Data items

________________

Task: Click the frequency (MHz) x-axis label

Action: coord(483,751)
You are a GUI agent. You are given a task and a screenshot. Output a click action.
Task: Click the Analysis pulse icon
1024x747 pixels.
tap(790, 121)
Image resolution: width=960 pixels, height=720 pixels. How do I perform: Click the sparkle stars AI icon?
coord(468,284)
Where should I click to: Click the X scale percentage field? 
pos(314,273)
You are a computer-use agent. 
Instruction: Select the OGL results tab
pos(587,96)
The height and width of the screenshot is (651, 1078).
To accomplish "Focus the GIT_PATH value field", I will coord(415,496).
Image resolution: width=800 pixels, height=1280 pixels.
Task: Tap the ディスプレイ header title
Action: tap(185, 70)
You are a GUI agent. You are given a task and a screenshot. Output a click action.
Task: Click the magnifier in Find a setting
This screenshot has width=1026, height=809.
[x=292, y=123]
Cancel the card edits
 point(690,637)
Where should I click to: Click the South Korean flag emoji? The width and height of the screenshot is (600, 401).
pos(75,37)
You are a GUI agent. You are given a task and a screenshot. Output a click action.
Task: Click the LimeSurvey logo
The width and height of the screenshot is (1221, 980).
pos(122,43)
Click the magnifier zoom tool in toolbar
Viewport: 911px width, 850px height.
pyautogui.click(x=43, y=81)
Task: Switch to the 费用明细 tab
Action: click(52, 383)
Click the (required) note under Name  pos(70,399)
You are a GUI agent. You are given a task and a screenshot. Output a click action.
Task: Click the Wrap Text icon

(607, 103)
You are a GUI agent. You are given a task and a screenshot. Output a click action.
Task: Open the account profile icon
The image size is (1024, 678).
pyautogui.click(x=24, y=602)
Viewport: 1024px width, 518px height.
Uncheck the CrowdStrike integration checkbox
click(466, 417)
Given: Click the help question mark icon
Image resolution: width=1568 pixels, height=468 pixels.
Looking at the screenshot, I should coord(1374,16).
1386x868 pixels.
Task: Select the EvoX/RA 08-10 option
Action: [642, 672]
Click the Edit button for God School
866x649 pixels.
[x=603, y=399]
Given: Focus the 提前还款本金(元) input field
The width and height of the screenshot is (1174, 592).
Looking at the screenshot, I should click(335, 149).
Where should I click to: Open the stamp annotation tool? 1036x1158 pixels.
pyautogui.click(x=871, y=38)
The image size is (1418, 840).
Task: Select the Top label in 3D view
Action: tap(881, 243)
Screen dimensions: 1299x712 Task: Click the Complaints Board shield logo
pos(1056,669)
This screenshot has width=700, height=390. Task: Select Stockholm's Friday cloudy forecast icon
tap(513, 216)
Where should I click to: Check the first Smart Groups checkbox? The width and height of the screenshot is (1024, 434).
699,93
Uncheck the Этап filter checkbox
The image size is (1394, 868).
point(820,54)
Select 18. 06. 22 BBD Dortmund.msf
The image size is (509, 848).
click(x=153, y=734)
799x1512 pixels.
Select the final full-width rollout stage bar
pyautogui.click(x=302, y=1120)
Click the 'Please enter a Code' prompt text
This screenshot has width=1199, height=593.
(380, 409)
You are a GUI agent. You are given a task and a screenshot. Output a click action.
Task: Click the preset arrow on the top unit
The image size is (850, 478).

________________

▶ [ABOUT THIS TASK] What you give back should be exactly the lines of the entries above from the one containing "Given: Click the help question mark icon" to the end, and nothing more.

▶ [ANSWER BOX]
Given: Click the help question mark icon
Image resolution: width=1568 pixels, height=468 pixels.
Looking at the screenshot, I should coord(1374,16).
1386x868 pixels.
Task: Select the EvoX/RA 08-10 option
Action: [642, 672]
Click the Edit button for God School
866x649 pixels.
[x=603, y=399]
Given: Focus the 提前还款本金(元) input field
The width and height of the screenshot is (1174, 592).
Looking at the screenshot, I should click(335, 149).
Where should I click to: Open the stamp annotation tool? 1036x1158 pixels.
pyautogui.click(x=871, y=38)
The image size is (1418, 840).
Task: Select the Top label in 3D view
Action: tap(881, 243)
Screen dimensions: 1299x712 Task: Click the Complaints Board shield logo
pos(1056,669)
This screenshot has width=700, height=390. Task: Select Stockholm's Friday cloudy forecast icon
tap(513, 216)
Where should I click to: Check the first Smart Groups checkbox? The width and height of the screenshot is (1024, 434).
699,93
Uncheck the Этап filter checkbox
The image size is (1394, 868).
point(820,54)
Select 18. 06. 22 BBD Dortmund.msf
The image size is (509, 848).
click(x=153, y=734)
799x1512 pixels.
Select the final full-width rollout stage bar
pyautogui.click(x=302, y=1120)
Click the 'Please enter a Code' prompt text
This screenshot has width=1199, height=593.
(380, 409)
You are a GUI agent. You are given a task and a screenshot. Output a click action.
Task: Click the preset arrow on the top unit
The image size is (850, 478).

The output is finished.